Paris (SID) – Viele Berge und kein flaches Zeitfahren: Die Streckenführung der Tour de France 2020 kommt dem deutschen Rundfahr-Ass Emanuel Buchmann sehr entgegen.
Für Emanuel Buchmann war schon im Oktober Bescherung: Die Organisatoren der Tour de France 2020 haben eine Strecke aus dem Hut gezaubert, die dem deutschen Rundfahr-Ass nicht besser gefallen könnte. Fast drei Dutzend Gipfel in allen fünf Gebirgszügen Frankreichs, Kletterpartien vom zweiten bis zum vorletzten Tag, das einzige Zeitfahren eine Bergankunft – ideale Voraussetzungen für Buchmanns Angriff auf das Podium.
„Es gibt 29 Berge, das wird eine körperliche Herausforderung von Anfang bis Ende“, sagte ein sichtlich zufriedener Tour-Chef Christian Prudhomme bei der Streckenpräsentation der 107. Frankreich-Rundfahrt (27. Juni bis 19. Juli 2020) im Palais des Congres in Paris. Die Protagonisten unter den 4000 Zuschauern wie der kolumbianische Titelverteidiger Egan Bernal und der viermalige Champion Chris Froome (Großbritannien) schauten durchaus beeindruckt.
Der Vorjahresvierte Buchmann selbst genoss nach seinem letzten Saisoneinsatz bei der Lombardei-Rundfahrt den wohlverdienten Urlaub. Sein Teamchef Ralph Denk sagte dem SID: „Die Strecke müsste Emu liegen. Es gilt von Beginn an, fokussiert zu sein, das kann er. Und es gibt sehr viele Bergetappen, das kommt ihm als Kletterer schon mal grundsätzlich entgegen.“
Die Eckdaten der „Tour de toutes montagnes“ (Tour aller Gebirge), wie sie die Organisatoren betitelten: 3470 Kilometer zwischen Nizza und Paris, acht ausgewiesene Bergetappen, neun flache, drei hügelige sowie ein (Berg-)Zeitfahren und die gewohnten zwei Ruhetage. Doch erst der Blick ins Detail zeigt die ganze Tour-Tücke.
Schon der Auftakt wird ungewohnt schwer, bereits die ersten beiden Etappen beim Grand Depart in Nizza fordern die Bergspezialisten. „Zum ersten Mal seit 40 Jahren werden die Fahrer der Tour de France vom ersten Wochenende an echte Pässe vorfinden und auf über 1600 Höhenmeter klettern“, sagte Prudhomme.

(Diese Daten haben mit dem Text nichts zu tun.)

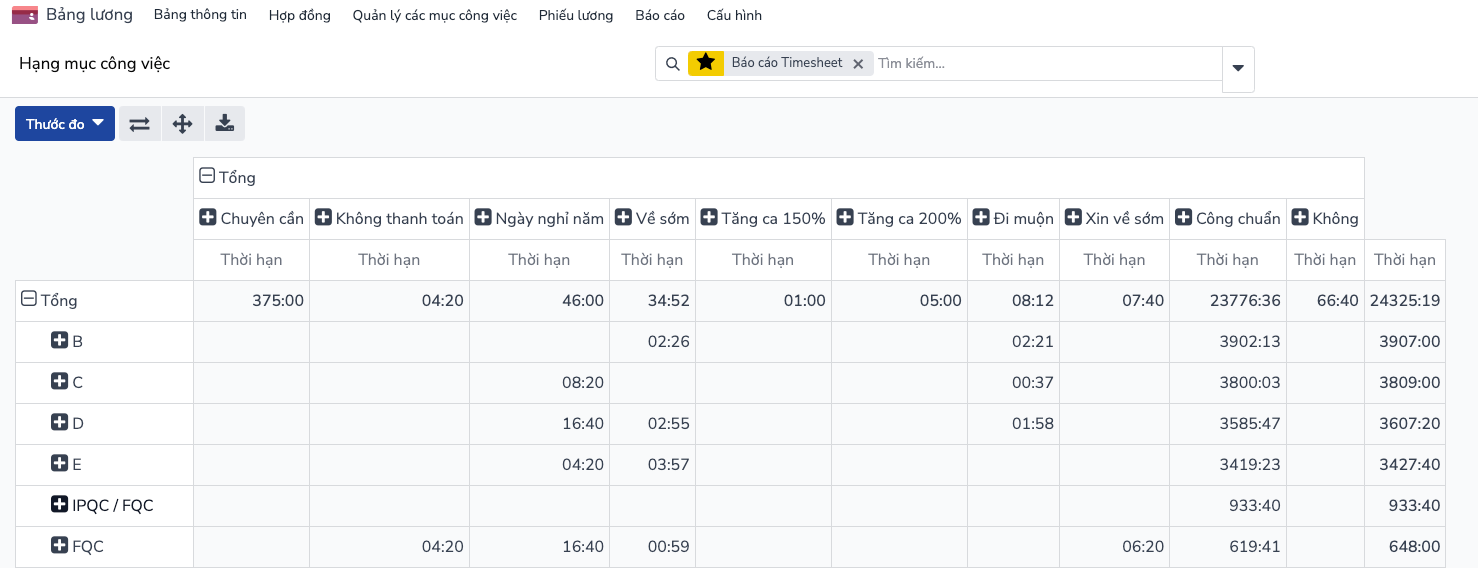Open the Phiếu lương menu
Screen dimensions: 1478x568
575,15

Die Favoriten auf das Gelbe Trikot müssen vom Tourstart an hellwach und in Topform sein – herantasten geht nicht.
Aus den Seealpen um Nizza führt die Tour geradewegs nach Westen in Richtung Pyrenäen, die mit zwei Etappen allerdings recht schnell abgehandelt werden. Danach setzt sich das Rennen, das fast ausschließlich in Frankreichs Südhälfte stattfindet, durch das Zentralmassiv in die Alpen fort, die Bergtour vollenden der Jura und die Vogesen mit dem harten Zeitfahren über 36 km auf die Planche des Belles Filles.
Dass kein „echtes“ Zeitfahren in flachem Terrain angesetzt ist, bevorteilt die Besten unter den Bergfahrern. Sowohl Bernal wie Buchmann haben ihre Schwächen im klassischen Kampf gegen die Uhr. Starke Zeitfahrer wie Froome, der nach seinem schweren Crash im Sommer die Tour 2018 verpasst hatte und auch am Dienstag in Paris noch angeschlagen wirkte, stehen im Hochgebirge nun deutlich unter Zugzwang.
Einige klassische Berge fehlen im Programm für 2020, weder das mythische L’Alpe d’Huez noch der Mont Ventoux und der Tourmalet werden gefahren. Dafür geht es erstmals auf den 2304 m hohen und sehr schwierigen Col de la Loze oberhalb von Meribel in den Alpen.
Eine Herausforderung wird zudem der Termin der kommenden Tour. Aufgrund der Olympischen Spiele in Tokio wird sie ungewohnt früh gestartet – zwischen dem Tour-Finale in Paris und dem Straßenrennen bei Olympia liegen gerade einmal sechs Tage.